Data mining analysts use data analysis software to perform tasks such as data analysis, research, data mining, computational analysis and relationship modeling. They report findings to their internal or external clients, including by using bar charts, histograms, scatterplots and other visual tools. These analysts work with operational data (such as sales, cost and inventory), non-operational data (such as industry sales) and/or metadata (such as logical database design and relationships). When they work for the retail industry, data mining analysts help interpret historical patterns and future trends relevant to consumer buying behavior; their findings enable their companies to determine relationships among internal factors (such as price, staff skills, promotional types and product positioning) and external factors (such as competition, customer demographics and economic conditions). Data mining analysts must keep their skills up to date by reading professional journals and attending relevant classes; they may be required to train new analysts as well.

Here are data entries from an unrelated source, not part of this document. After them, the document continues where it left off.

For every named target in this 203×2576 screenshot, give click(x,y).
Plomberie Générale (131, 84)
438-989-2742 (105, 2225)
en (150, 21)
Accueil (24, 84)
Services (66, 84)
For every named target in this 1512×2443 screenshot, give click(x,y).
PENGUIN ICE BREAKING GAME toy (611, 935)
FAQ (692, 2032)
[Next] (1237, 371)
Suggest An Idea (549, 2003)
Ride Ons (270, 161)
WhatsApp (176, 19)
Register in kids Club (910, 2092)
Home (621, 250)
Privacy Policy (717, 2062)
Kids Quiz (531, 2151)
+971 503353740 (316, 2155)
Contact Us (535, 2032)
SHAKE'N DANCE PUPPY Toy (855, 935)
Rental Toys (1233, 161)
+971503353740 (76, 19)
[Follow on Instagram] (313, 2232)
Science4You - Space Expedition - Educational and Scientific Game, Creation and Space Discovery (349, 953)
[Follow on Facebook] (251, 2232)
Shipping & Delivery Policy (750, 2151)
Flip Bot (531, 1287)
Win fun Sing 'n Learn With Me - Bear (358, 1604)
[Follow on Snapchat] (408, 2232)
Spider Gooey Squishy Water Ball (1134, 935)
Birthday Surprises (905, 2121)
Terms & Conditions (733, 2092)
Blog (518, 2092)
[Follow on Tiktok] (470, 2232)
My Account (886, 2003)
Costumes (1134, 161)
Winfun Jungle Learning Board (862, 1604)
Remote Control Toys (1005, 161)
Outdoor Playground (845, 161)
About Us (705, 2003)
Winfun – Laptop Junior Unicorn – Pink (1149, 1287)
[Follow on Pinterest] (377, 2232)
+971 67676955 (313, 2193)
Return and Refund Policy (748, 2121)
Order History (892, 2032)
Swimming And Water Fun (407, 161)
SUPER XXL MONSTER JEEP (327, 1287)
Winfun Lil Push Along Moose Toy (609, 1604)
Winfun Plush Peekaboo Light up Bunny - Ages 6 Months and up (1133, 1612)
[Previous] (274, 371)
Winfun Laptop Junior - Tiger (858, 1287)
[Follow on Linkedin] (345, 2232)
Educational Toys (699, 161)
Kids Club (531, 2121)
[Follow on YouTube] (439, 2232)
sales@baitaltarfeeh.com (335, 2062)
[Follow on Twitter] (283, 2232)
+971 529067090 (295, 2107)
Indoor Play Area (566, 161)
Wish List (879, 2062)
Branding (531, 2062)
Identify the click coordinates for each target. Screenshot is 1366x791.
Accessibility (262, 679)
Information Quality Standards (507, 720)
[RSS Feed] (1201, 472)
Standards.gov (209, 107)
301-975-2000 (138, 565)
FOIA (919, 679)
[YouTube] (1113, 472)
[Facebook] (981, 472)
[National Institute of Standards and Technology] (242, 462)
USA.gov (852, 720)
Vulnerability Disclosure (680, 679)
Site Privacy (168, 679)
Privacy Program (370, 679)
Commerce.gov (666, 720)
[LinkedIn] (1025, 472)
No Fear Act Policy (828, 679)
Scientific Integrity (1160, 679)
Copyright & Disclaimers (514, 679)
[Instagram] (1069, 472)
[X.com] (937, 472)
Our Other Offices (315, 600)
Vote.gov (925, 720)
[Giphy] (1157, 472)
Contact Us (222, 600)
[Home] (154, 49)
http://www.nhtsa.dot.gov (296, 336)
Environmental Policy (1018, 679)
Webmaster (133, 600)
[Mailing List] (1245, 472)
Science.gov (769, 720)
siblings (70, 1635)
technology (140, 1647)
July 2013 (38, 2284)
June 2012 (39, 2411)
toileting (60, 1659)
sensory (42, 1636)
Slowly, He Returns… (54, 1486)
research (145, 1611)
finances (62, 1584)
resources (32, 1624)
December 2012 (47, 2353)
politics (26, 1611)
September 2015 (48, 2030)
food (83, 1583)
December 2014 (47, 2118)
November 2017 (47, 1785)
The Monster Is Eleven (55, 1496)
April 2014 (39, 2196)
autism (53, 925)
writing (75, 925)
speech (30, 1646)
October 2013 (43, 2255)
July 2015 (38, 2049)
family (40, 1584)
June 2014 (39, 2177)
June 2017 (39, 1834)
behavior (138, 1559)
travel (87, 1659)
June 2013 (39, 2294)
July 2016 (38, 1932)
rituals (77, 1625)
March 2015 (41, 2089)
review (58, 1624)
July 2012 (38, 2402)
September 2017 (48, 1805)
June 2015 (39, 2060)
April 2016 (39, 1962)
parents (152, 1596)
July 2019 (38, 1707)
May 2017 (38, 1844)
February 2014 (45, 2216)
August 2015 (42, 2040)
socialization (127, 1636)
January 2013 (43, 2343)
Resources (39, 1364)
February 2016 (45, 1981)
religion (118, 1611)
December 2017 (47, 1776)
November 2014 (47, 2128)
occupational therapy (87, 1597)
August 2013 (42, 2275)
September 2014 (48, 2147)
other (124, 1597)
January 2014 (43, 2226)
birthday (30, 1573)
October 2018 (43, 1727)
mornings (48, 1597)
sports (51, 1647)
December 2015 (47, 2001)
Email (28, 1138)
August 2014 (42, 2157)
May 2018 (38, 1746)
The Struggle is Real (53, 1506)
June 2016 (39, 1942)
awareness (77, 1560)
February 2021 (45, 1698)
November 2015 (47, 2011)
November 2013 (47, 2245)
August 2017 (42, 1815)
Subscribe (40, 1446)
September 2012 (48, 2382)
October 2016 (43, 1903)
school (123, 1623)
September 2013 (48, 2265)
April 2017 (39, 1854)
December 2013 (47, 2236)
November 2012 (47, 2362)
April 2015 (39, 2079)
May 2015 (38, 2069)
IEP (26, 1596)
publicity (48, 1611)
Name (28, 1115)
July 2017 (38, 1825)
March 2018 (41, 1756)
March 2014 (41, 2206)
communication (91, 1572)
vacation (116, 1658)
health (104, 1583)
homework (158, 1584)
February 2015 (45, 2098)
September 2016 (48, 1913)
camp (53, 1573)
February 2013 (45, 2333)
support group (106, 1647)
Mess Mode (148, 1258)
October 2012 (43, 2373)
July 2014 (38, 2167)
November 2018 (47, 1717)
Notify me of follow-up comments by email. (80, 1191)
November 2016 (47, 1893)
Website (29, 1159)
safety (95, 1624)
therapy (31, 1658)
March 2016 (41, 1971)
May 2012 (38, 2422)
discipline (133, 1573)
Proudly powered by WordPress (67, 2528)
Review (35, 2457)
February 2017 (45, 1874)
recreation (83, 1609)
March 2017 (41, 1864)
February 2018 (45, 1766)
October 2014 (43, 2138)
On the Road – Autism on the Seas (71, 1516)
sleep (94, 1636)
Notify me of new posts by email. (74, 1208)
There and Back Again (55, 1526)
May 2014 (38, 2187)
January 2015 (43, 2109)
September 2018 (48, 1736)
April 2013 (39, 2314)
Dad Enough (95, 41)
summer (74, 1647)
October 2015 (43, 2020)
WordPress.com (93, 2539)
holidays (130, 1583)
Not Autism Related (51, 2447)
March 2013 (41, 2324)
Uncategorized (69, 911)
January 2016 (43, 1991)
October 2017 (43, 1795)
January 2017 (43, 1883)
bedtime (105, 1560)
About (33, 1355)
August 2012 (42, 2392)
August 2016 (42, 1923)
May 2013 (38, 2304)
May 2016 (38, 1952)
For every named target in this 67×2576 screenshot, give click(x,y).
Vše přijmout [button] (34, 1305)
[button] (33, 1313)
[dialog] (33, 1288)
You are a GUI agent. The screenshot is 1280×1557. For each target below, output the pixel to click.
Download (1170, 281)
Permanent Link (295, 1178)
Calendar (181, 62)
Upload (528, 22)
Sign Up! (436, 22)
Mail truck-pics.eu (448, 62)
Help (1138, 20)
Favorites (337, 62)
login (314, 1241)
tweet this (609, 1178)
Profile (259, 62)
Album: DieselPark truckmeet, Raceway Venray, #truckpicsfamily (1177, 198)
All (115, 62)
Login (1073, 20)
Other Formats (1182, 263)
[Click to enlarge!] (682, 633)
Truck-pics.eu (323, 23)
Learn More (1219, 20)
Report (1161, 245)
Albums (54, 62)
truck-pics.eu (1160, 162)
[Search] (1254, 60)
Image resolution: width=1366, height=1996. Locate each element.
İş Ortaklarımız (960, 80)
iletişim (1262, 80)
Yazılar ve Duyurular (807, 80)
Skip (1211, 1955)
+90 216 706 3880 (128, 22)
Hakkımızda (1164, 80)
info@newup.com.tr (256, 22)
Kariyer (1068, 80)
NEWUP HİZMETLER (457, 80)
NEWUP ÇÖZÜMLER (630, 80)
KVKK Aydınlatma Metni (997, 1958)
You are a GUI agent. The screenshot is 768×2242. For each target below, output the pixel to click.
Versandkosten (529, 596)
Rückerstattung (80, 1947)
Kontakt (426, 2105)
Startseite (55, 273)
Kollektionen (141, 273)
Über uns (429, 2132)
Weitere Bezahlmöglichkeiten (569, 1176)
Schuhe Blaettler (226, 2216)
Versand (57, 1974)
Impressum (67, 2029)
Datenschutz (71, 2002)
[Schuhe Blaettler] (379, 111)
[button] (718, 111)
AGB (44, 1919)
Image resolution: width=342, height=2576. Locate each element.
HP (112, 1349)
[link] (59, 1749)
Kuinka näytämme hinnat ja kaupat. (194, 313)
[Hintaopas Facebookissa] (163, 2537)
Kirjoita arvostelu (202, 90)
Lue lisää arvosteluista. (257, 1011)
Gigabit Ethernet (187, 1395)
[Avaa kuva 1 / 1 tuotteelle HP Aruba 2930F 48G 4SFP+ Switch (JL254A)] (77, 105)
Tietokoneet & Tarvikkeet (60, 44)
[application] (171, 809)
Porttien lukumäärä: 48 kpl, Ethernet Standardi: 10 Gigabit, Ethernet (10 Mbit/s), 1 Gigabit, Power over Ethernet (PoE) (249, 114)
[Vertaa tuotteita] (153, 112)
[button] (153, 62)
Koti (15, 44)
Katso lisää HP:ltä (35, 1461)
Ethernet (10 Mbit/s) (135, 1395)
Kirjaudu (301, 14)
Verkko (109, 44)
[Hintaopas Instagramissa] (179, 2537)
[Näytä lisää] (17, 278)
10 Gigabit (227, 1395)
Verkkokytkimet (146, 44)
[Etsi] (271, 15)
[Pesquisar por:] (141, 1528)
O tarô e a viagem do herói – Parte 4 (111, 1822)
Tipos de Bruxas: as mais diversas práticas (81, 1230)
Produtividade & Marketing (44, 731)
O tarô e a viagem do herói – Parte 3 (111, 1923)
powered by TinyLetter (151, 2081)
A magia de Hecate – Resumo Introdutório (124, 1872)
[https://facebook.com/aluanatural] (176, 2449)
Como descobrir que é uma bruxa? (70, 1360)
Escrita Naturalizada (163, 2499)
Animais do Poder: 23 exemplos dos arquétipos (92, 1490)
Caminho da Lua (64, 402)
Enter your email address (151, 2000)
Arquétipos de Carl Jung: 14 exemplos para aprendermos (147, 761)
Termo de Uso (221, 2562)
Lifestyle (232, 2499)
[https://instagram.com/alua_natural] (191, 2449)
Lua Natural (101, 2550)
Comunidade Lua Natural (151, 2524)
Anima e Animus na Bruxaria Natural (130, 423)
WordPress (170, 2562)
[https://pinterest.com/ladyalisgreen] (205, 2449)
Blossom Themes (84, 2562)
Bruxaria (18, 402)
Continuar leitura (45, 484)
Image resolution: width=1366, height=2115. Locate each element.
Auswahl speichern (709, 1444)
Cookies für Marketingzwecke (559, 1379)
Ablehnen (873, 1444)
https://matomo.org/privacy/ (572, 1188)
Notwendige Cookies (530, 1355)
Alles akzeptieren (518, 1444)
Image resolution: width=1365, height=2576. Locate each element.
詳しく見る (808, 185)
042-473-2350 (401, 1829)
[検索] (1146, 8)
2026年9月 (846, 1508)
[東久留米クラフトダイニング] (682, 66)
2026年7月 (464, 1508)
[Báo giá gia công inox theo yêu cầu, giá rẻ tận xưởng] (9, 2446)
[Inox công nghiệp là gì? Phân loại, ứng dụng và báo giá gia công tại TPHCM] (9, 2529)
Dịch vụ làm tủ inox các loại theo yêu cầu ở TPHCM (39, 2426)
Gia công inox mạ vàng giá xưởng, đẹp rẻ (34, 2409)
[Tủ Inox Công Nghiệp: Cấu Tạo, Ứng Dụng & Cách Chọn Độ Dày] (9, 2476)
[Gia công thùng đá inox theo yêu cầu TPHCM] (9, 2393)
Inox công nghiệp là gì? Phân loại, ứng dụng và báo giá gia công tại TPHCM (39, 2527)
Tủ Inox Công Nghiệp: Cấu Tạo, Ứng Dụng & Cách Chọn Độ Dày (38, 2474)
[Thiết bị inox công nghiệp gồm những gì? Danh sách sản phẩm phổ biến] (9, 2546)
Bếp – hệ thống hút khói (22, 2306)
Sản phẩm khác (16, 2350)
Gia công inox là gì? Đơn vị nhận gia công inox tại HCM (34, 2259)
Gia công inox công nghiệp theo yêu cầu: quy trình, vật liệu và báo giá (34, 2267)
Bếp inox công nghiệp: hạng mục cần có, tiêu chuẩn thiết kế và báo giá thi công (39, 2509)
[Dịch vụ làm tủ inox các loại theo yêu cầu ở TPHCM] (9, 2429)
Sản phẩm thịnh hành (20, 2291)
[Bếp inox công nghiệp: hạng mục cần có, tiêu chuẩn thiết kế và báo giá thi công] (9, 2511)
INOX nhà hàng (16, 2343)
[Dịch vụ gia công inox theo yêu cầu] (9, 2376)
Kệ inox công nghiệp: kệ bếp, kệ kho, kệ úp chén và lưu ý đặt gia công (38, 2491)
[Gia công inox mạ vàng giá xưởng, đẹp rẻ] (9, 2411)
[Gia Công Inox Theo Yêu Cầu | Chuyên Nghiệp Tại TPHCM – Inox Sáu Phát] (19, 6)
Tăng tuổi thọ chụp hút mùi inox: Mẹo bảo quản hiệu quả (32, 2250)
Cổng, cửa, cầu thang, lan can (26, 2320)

Employers generally require that candidates have a bachelor’s degree in information technology, computer science, mathematics or another relevant field. They must have strong computer skills and thorough knowledge of data analysis software. Some employers require candidates have work experience in data science and data analysis as well. Data mining analysts must possess excellent oral and written communication skills, as well as strong analytical skills, the ability to work independently with minimal or no supervision and excellent presentation skills. Some companies require data mining analysts to pass a security clearance and background check.
Data Mining Analyst Tasks
Identify, collect, analyze, and present trends, visualizations, and summaries of data.
Create, update, and maintain data dictionaries, including data integrity problems.
Collaborate with business owners to define metrics and performance indicators and produce analyses.
Create algorithms and predictive models using statistical techniques.
Produce presentations and reports for multiple audiences.